» **Task goal**
The whole of the data is to be reproduced exactly.

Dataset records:
################

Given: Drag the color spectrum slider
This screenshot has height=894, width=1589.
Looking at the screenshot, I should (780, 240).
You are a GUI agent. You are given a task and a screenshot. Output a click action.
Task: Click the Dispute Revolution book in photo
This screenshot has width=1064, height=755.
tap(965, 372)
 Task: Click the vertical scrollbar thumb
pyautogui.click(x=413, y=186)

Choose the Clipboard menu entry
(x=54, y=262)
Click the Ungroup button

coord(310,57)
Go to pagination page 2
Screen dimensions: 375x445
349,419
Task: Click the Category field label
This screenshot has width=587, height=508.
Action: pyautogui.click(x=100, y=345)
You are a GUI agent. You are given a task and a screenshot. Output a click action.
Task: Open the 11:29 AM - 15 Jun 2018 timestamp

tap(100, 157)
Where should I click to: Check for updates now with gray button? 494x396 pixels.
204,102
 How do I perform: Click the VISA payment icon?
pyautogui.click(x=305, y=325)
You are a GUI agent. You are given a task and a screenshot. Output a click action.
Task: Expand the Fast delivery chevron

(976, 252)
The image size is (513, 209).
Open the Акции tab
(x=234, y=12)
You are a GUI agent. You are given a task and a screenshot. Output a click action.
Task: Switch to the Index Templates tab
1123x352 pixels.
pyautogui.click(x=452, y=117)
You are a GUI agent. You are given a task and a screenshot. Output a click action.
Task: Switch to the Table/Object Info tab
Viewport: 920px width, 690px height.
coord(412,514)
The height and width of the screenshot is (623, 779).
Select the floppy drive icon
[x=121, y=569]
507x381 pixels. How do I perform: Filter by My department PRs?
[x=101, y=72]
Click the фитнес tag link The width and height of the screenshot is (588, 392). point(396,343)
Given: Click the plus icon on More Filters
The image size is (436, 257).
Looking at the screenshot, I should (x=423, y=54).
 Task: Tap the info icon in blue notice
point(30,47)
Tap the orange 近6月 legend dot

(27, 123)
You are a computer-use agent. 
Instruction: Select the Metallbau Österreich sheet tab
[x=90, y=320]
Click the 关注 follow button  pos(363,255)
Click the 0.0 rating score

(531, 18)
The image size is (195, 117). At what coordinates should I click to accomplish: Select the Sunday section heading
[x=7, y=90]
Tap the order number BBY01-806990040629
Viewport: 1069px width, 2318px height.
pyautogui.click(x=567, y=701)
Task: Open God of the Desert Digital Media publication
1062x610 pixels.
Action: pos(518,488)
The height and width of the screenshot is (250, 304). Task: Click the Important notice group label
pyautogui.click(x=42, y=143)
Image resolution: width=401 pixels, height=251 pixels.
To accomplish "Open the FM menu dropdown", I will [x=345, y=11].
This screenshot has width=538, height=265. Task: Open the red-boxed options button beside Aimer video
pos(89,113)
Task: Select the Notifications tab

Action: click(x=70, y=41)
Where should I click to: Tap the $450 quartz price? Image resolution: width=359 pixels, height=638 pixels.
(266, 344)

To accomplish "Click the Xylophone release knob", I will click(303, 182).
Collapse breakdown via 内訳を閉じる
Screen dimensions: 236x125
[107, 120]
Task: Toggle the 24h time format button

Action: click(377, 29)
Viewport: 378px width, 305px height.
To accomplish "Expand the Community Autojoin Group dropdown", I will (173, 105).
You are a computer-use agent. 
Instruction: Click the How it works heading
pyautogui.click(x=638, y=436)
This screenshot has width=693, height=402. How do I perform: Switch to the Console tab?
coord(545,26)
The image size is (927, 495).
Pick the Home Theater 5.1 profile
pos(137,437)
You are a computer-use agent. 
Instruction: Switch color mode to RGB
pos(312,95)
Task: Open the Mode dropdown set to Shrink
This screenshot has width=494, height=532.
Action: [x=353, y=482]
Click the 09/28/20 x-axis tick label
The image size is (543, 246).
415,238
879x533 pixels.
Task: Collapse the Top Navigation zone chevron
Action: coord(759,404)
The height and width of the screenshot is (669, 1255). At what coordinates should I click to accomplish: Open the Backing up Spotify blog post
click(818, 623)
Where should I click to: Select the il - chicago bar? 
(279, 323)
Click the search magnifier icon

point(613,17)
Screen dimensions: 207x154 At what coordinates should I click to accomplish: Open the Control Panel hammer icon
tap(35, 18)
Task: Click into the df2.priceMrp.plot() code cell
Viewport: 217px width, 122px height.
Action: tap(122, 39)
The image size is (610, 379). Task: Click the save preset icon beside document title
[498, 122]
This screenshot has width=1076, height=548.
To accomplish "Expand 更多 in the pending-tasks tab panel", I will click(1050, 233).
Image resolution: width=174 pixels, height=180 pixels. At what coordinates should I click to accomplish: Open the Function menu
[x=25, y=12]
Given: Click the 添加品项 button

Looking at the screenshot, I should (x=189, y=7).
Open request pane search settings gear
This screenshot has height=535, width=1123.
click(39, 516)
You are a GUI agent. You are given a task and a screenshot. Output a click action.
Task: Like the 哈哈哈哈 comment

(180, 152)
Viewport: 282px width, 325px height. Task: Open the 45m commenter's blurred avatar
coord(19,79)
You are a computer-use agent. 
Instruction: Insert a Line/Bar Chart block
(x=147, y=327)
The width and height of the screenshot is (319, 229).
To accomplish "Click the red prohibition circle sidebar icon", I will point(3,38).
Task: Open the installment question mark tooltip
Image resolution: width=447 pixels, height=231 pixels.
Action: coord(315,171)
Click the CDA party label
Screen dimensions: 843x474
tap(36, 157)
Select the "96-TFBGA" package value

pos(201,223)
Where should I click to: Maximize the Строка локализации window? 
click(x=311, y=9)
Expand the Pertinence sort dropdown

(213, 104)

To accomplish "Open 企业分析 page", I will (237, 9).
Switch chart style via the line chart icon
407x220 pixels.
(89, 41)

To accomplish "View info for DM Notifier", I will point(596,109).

################

» **Answer to this problem**
Given: Drag the color spectrum slider
This screenshot has height=894, width=1589.
Looking at the screenshot, I should (780, 240).
You are a GUI agent. You are given a task and a screenshot. Output a click action.
Task: Click the Dispute Revolution book in photo
This screenshot has width=1064, height=755.
tap(965, 372)
 Task: Click the vertical scrollbar thumb
pyautogui.click(x=413, y=186)

Choose the Clipboard menu entry
(x=54, y=262)
Click the Ungroup button

coord(310,57)
Go to pagination page 2
Screen dimensions: 375x445
349,419
Task: Click the Category field label
This screenshot has width=587, height=508.
Action: pyautogui.click(x=100, y=345)
You are a GUI agent. You are given a task and a screenshot. Output a click action.
Task: Open the 11:29 AM - 15 Jun 2018 timestamp

tap(100, 157)
Where should I click to: Check for updates now with gray button? 494x396 pixels.
204,102
 How do I perform: Click the VISA payment icon?
pyautogui.click(x=305, y=325)
You are a GUI agent. You are given a task and a screenshot. Output a click action.
Task: Expand the Fast delivery chevron

(976, 252)
The image size is (513, 209).
Open the Акции tab
(x=234, y=12)
You are a GUI agent. You are given a task and a screenshot. Output a click action.
Task: Switch to the Index Templates tab
1123x352 pixels.
pyautogui.click(x=452, y=117)
You are a GUI agent. You are given a task and a screenshot. Output a click action.
Task: Switch to the Table/Object Info tab
Viewport: 920px width, 690px height.
coord(412,514)
The height and width of the screenshot is (623, 779).
Select the floppy drive icon
[x=121, y=569]
507x381 pixels. How do I perform: Filter by My department PRs?
[x=101, y=72]
Click the фитнес tag link The width and height of the screenshot is (588, 392). point(396,343)
Given: Click the plus icon on More Filters
The image size is (436, 257).
Looking at the screenshot, I should (x=423, y=54).
 Task: Tap the info icon in blue notice
point(30,47)
Tap the orange 近6月 legend dot

(27, 123)
You are a computer-use agent. 
Instruction: Select the Metallbau Österreich sheet tab
[x=90, y=320]
Click the 关注 follow button  pos(363,255)
Click the 0.0 rating score

(531, 18)
The image size is (195, 117). At what coordinates should I click to accomplish: Select the Sunday section heading
[x=7, y=90]
Tap the order number BBY01-806990040629
Viewport: 1069px width, 2318px height.
pyautogui.click(x=567, y=701)
Task: Open God of the Desert Digital Media publication
1062x610 pixels.
Action: pos(518,488)
The height and width of the screenshot is (250, 304). Task: Click the Important notice group label
pyautogui.click(x=42, y=143)
Image resolution: width=401 pixels, height=251 pixels.
To accomplish "Open the FM menu dropdown", I will [x=345, y=11].
This screenshot has width=538, height=265. Task: Open the red-boxed options button beside Aimer video
pos(89,113)
Task: Select the Notifications tab

Action: click(x=70, y=41)
Where should I click to: Tap the $450 quartz price? Image resolution: width=359 pixels, height=638 pixels.
(266, 344)

To accomplish "Click the Xylophone release knob", I will click(303, 182).
Collapse breakdown via 内訳を閉じる
Screen dimensions: 236x125
[107, 120]
Task: Toggle the 24h time format button

Action: click(377, 29)
Viewport: 378px width, 305px height.
To accomplish "Expand the Community Autojoin Group dropdown", I will (173, 105).
You are a computer-use agent. 
Instruction: Click the How it works heading
pyautogui.click(x=638, y=436)
This screenshot has width=693, height=402. How do I perform: Switch to the Console tab?
coord(545,26)
The image size is (927, 495).
Pick the Home Theater 5.1 profile
pos(137,437)
You are a computer-use agent. 
Instruction: Switch color mode to RGB
pos(312,95)
Task: Open the Mode dropdown set to Shrink
This screenshot has width=494, height=532.
Action: [x=353, y=482]
Click the 09/28/20 x-axis tick label
The image size is (543, 246).
415,238
879x533 pixels.
Task: Collapse the Top Navigation zone chevron
Action: coord(759,404)
The height and width of the screenshot is (669, 1255). At what coordinates should I click to accomplish: Open the Backing up Spotify blog post
click(818, 623)
Where should I click to: Select the il - chicago bar? 
(279, 323)
Click the search magnifier icon

point(613,17)
Screen dimensions: 207x154 At what coordinates should I click to accomplish: Open the Control Panel hammer icon
tap(35, 18)
Task: Click into the df2.priceMrp.plot() code cell
Viewport: 217px width, 122px height.
Action: tap(122, 39)
The image size is (610, 379). Task: Click the save preset icon beside document title
[498, 122]
This screenshot has width=1076, height=548.
To accomplish "Expand 更多 in the pending-tasks tab panel", I will click(1050, 233).
Image resolution: width=174 pixels, height=180 pixels. At what coordinates should I click to accomplish: Open the Function menu
[x=25, y=12]
Given: Click the 添加品项 button

Looking at the screenshot, I should (x=189, y=7).
Open request pane search settings gear
This screenshot has height=535, width=1123.
click(39, 516)
You are a GUI agent. You are given a task and a screenshot. Output a click action.
Task: Like the 哈哈哈哈 comment

(180, 152)
Viewport: 282px width, 325px height. Task: Open the 45m commenter's blurred avatar
coord(19,79)
You are a computer-use agent. 
Instruction: Insert a Line/Bar Chart block
(x=147, y=327)
The width and height of the screenshot is (319, 229).
To accomplish "Click the red prohibition circle sidebar icon", I will point(3,38).
Task: Open the installment question mark tooltip
Image resolution: width=447 pixels, height=231 pixels.
Action: coord(315,171)
Click the CDA party label
Screen dimensions: 843x474
tap(36, 157)
Select the "96-TFBGA" package value

pos(201,223)
Where should I click to: Maximize the Строка локализации window? 
click(x=311, y=9)
Expand the Pertinence sort dropdown

(213, 104)

To accomplish "Open 企业分析 page", I will (237, 9).
Switch chart style via the line chart icon
407x220 pixels.
(89, 41)

To accomplish "View info for DM Notifier", I will point(596,109).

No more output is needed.